* **Pasaje**
******************************

Por supuesto que con el estudiante hay que ser exigente; nada de retóricas facilistas para engolosinarlo con el espejismo de un supuesto aprendizaje sin esfuerzo. El placer de transitar un camino no está en la llaneza del terreno, en la ausencia de escollos, sino en la posibilidad de alcanzar, aún con gran trabajo, una meta digna de nuestro esfuerzo. A un alumno al cual ya hemos ganado emocionalmente para la lectura de determinada obra, nos resultará más fácil y razonable exigirle el trabajo que casi con seguridad nos negará aquel que carece de toda motivación para hacerlo.


Porque va a suceder que el paisaje de ciertas obras parecerá algo extraño a los jóvenes viajeros; les quedará difícil identificar el sitio por donde van pasando o a donde han llegado; sentirán distantes y hasta desconocidos la lengua que allí se habla, o las costumbres y modos de vida de los que habitan esos parajes remotos; o encontrarán pasadas de moda sus preocupaciones más sentidas, o ingenuos para estos tiempos los temas de su conversación. Esta situación es inevitable cuando nuestra excursión viaja al lejano pasado, cuando a través de la lectura volvemos milagrosamente presente lo que sucedió cuatro o cinco siglos atrás. Les sucederá en la Salamanca del Lazarillo, donde hay bulderos que hoy no existen, donde se visten sayos, calzas y jubones que hoy nadie usa, y donde se habla con cierta insistencia de la honra, un tema que hoy nos tiene a casi todos sin cuidado. Iguales rarezas podrán encontrar en la Segovia del Buscón o en la España de don Quijote, la de 1605, bien diferente de la actual de Enrique Iglesias o José María Aznar. En esa España distante la gente no hacía sus necesidades fisiológicas en el inodoro sino en las necesarias; a las brujas no las llevaban a la fiscalía para que respondieran por el delito de estafa, sino que las emplumaban, infamante forma de escarnio de la que las hacían víctimas por considerarlas seres despreciables y peligrosos, cercanos a Satanás. A la gente con indigestión no le daban Alka-Seltzer sino que le aplicaban gaitas, esto es, lavativas. El que lea que don Quijote comía salpicón por las noches y entienda que se trataba de esa deliciosa mezcolanza de frutas en jugo bermejo que solemos pedir en las heladerías o fuentes de soda, se equivoca de cabo a rabo, pues el salpicón de don Quijote no era otra cosa que, a falta de mejor condumio, el socorrido plato de los pobres: un revoltijo de mala carne picada, adobada sólo con sal. Cuando Cervantes nos habla de los duelos y quebrantos del hidalgo, no se refiere, como pudiéramos pensar a la ligera, a sus achaques de salud sino a lo que el manchego comía los sábados: tortillas de huevo con pedazos de tocino frito.

******************************

* **Extracto de datos**
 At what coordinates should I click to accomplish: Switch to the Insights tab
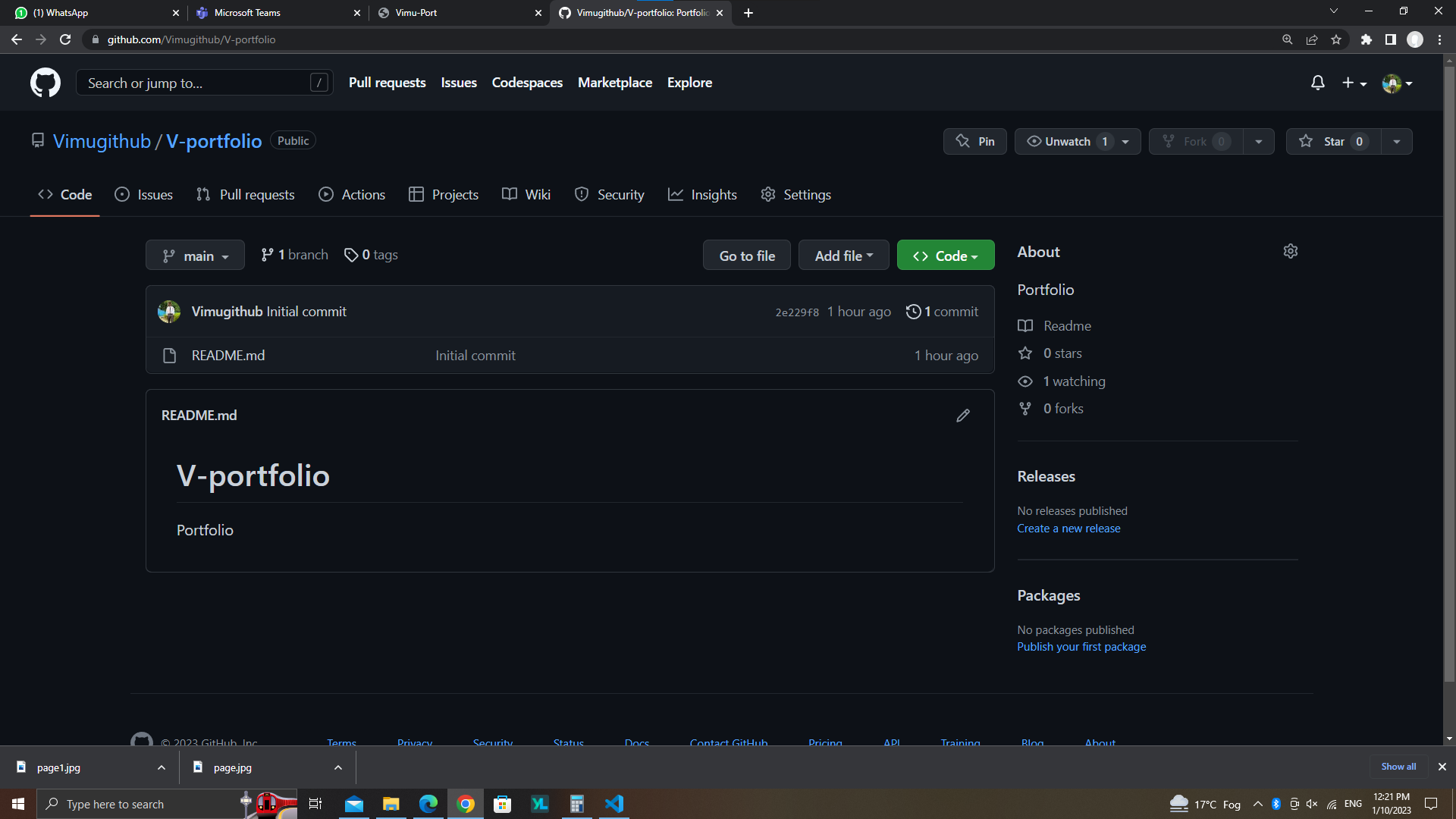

******************************

* **Tarea propuesta**
Continúa el pasaje sobre la lectura de obras antiguas con estudiantes a partir de su última oración. Las líneas de datos no cumplen ninguna función aquí.

* **Resultado obtenido**
Es aquí donde la condición de guía, de baquiano, de jefe de la excursión, propia del maestro de literatura, empezará a cumplir papel fundamental. Es en este inicial momento de naturaleza exploratoria, de reconocimiento del terreno que se está pisando, cuando el maestro deberá empezar a tender puentes de comunicación entre el presente de los estudiantes y el pasado de la literatura, entre la atmósfera vital dentro de la cual está inmerso el joven lector como ser humano de este tiempo y de este lugar, y la que nos propone el libro. Se impone, pues, la necesidad de que el baquiano ayude a un cambio de lentes o al empleo de prismáticos que nos permitan enfocar los ojos con la menor distorsión posible hacia una determinada atmósfera, lejana dimensión espacio-temporal que ya no sentimos nuestra. A este delicado trabajo de acomodación de la vista para ver el universo de ese texto antiguo que hoy conocemos como La Celestina, Don Quijote o El Buscón, podríamos dar forma verbal en los siguientes términos: ayudar a leer la obra con sentido de perspectiva histórica.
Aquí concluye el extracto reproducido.